DESIGN / EXHIBITIONS

HOME FUTURE

E se per conoscere la casa del futuro bastasse guardare al passato? Quella che ieri era la casa del futuro solo nella fantasia oggi è diventata realtà?

Cosa ne è stato delle idee sviluppate dalle avanguardie del XX secolo?

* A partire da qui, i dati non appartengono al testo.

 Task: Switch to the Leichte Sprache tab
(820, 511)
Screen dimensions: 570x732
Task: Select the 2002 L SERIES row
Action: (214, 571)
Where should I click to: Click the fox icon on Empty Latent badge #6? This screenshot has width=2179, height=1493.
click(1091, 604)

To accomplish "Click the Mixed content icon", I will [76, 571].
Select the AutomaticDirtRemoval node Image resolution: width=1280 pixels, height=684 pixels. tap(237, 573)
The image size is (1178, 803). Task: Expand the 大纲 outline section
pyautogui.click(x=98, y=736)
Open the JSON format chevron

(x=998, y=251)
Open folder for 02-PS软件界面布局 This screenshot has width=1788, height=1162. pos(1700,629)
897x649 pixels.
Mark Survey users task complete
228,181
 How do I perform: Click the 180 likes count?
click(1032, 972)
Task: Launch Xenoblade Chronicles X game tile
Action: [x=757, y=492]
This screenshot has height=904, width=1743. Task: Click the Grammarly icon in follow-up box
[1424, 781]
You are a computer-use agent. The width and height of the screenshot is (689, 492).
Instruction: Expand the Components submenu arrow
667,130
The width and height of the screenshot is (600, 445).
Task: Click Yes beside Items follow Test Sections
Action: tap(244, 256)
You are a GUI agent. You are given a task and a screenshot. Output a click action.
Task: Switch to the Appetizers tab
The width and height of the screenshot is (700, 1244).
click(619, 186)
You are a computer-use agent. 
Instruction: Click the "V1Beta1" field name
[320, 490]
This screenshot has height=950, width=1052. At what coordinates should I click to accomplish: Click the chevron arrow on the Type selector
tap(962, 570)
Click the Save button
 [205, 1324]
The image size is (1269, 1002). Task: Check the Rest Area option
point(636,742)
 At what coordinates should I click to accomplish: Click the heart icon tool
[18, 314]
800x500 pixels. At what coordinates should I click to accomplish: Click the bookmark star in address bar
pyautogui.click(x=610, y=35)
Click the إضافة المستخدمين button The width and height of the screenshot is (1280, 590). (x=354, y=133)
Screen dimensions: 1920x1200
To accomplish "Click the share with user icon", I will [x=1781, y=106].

Sono diventate realtà e quella che ai tempi era la casa del futuro oggi è davvero diventata la casa del presente? 

La mostra Home Futures al design Museum di Londra fino al 24 marzo apre una lista infinita di domande tra cui queste.

Il risultato è una mostra che affianca:
la Total Furnishing Unit di Joe Colombo (1972) con l’appartamento Hong Kong Transformer di Gary Chang (2009);
i collage di Superstudio, le illustrazioni di Archigram e un prototipo a grandezza naturale di Home Environment di Ettore Sottsass con il film di Beka & Lemoine “Selling Dreams” (2016);
il radical design italiano di De Lucchi (1978) e Gaetano Pesce (1969) con il design dei fratelli Bouroullec (2018);
la telematic House di Ugo La Pietra (1982) con il film Uninvited Guests di Superflux (2015);
il modello in scala della mitica Villa Arpel, protagonista del film Mon Oncle di Jacques Tatì (1958), con la domotica contemporanea.
l’autoprogettazione di Enzo Mari (1974) con l’attuale Open Source.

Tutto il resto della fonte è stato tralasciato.